**CONSIGNE DÉTAILLÉE**
Imprimez fidèlement le passage du texte sur la lettre de rémission du Poitou, ci-dessous, depuis « Charles, par la » jusqu'à « sa compagnie charnelle. » inclus.

Parmi les documents relatifs à l’histoire du Poitou qui sont consultables sur Gallica, nous trouvons 12 volumes qui regroupent les actes royaux du Poitou entre 1302 et 1483. Il s’agit du « Recueil des documents concernant le Poitou contenus dans les registres de la chancellerie de France » qui avait été publié au XIXe siècle par Paul GUERIN (1845-1911), archiviste-paléographe aux Archives nationales.
Ces textes révèlent des renseignements sur les institutions et l’histoire des villes ou des communautés religieuses mais également sur les mœurs de la population.
Au détour des textes qui sont au demeurant très sérieux, nous avons déniché cette lettre de rémission dont l’histoire est digne d’un vaudeville qui aurait pu inspirer quelques bons auteurs de comédies de boulevard. (parution dans le Herage n° 45)
Rémission accordée à André GAUVAIN, de Senillé, pour le meurtre de frère Jean TRANCHÉE, religieux de Saint-Hilaire de la Celle et chapelain de Senillé, qui avait séduit sa femme.
Charles, par la grâce de Dieu roy de France, nous faisons savoir à tous, présents et avenir, que nous a été exposé la cause d’André GAUVAIN, pauvre laboureur de la paroisse de Senillé près Châtellerault.
La nuit suivant le dimanche après la dernière Toussaint, le dit exposant et sa femme étaient couchés en leur lit bien tard et lui endormi, lorsque feu frère Jehan TRANCHÉE, religieux de Saint Hilaire de la Celle et chapelain de la dite paroisse, est venu dans sa maison et s’introduisit dans le lit où lui et sa femme étaient couchés et se prit à la dite femme pour avoir sa compagnie charnelle.

**DONNÉES FOURNIES**
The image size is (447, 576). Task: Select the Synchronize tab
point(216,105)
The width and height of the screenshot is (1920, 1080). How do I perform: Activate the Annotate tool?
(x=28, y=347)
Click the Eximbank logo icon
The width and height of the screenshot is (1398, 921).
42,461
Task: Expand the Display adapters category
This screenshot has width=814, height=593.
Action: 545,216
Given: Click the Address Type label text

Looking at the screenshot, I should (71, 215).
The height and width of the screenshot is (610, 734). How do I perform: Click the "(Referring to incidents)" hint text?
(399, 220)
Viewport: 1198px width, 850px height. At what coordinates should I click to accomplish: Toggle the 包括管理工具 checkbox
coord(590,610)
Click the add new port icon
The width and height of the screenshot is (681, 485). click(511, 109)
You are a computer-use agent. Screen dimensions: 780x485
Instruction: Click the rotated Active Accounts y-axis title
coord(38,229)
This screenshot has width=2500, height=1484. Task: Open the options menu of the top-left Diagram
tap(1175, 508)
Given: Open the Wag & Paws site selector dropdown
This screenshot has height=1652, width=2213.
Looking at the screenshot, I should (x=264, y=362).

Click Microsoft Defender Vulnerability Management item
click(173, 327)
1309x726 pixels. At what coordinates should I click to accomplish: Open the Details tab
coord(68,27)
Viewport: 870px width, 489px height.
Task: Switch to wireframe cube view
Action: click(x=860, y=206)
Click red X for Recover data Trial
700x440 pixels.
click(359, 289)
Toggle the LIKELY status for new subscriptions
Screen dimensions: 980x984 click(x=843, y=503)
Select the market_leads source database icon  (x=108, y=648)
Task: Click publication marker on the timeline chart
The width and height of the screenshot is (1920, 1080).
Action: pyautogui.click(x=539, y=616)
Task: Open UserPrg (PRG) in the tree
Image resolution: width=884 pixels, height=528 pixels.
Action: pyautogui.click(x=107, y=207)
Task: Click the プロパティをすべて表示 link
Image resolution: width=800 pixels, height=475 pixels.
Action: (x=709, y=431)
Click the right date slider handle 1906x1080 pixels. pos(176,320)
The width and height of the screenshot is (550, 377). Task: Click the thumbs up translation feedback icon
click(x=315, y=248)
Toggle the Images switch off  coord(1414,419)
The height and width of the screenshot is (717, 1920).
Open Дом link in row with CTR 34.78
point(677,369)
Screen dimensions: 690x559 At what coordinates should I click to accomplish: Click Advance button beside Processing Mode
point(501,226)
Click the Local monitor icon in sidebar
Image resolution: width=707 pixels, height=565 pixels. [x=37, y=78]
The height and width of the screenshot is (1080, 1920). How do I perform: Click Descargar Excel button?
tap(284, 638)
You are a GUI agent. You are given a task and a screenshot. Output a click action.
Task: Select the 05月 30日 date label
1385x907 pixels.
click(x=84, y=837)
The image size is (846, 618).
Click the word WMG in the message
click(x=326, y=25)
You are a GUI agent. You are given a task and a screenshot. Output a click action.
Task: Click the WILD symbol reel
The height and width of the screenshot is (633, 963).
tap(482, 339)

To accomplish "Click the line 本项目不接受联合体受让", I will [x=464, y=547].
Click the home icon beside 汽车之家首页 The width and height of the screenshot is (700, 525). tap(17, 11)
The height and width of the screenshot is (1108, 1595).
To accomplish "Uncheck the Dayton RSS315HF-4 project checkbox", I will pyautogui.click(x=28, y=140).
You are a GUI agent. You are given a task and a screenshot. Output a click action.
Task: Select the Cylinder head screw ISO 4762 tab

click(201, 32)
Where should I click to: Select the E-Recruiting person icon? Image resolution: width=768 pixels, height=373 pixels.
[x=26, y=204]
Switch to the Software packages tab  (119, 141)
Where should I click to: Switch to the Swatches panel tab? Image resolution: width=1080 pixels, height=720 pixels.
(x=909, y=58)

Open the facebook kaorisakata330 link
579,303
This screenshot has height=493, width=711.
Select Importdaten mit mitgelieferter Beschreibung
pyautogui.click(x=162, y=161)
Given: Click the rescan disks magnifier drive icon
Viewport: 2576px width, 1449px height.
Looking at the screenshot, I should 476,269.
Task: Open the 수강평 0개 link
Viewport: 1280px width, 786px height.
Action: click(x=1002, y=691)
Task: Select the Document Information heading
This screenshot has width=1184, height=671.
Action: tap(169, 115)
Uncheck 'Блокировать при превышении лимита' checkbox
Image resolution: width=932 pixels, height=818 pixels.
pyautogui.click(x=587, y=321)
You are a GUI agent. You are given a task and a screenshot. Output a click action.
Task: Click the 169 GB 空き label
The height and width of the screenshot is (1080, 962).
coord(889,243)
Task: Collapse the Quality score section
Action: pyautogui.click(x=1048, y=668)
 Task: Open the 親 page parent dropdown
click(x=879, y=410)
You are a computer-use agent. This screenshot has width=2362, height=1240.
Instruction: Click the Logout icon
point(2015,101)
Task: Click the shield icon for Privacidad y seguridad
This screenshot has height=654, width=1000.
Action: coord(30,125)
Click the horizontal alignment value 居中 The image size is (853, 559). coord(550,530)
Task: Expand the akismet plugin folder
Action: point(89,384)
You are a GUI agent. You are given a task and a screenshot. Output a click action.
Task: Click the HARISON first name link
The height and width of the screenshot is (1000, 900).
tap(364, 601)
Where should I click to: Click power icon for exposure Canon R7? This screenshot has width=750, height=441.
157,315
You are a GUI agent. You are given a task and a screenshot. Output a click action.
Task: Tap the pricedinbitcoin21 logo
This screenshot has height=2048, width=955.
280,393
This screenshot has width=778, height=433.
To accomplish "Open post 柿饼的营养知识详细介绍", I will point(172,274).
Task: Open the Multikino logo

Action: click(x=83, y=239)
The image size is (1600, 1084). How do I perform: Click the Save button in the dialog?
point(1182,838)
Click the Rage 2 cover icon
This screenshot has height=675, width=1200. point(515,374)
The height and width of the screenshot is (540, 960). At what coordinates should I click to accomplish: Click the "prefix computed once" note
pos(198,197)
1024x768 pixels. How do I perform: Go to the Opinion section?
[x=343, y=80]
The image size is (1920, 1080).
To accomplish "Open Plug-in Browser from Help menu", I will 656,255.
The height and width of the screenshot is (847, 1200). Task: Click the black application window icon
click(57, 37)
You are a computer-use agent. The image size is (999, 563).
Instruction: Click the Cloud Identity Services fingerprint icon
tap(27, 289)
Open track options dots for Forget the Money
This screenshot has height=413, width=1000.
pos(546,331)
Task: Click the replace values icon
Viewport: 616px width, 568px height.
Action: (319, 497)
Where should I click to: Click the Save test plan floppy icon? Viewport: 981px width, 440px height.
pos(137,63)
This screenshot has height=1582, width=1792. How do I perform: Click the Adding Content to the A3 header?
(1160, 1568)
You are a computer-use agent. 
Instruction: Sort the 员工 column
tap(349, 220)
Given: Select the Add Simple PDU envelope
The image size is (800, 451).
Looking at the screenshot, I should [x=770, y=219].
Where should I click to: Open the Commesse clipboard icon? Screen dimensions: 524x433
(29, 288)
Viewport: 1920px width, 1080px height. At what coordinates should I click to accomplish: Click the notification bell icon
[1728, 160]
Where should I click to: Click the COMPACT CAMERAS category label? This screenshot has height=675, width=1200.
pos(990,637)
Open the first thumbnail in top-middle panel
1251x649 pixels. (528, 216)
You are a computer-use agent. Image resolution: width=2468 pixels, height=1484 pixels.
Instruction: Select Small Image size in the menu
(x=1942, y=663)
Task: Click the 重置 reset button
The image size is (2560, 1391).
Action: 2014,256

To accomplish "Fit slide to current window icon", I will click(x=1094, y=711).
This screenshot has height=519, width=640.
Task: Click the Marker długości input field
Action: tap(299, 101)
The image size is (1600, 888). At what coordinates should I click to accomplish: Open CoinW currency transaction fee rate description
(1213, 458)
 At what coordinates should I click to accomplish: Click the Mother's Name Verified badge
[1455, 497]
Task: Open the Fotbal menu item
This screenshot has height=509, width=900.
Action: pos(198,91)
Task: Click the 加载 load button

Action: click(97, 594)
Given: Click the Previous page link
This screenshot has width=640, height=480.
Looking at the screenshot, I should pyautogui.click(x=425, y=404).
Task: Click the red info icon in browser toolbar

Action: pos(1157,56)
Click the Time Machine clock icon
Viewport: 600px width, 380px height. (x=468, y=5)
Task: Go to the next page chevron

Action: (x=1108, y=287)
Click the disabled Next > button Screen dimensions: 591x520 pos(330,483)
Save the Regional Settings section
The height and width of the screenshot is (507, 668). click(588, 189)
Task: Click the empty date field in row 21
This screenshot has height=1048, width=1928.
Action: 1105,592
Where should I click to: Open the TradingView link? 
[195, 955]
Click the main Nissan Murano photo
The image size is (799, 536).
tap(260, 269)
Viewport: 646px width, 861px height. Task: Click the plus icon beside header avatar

**CORRIGÉ DE L'EXERCICE**
Charles, par la grâce de Dieu roy de France, nous faisons savoir à tous, présents et avenir, que nous a été exposé la cause d’André GAUVAIN, pauvre laboureur de la paroisse de Senillé près Châtellerault.
La nuit suivant le dimanche après la dernière Toussaint, le dit exposant et sa femme étaient couchés en leur lit bien tard et lui endormi, lorsque feu frère Jehan TRANCHÉE, religieux de Saint Hilaire de la Celle et chapelain de la dite paroisse, est venu dans sa maison et s’introduisit dans le lit où lui et sa femme étaient couchés et se prit à la dite femme pour avoir sa compagnie charnelle.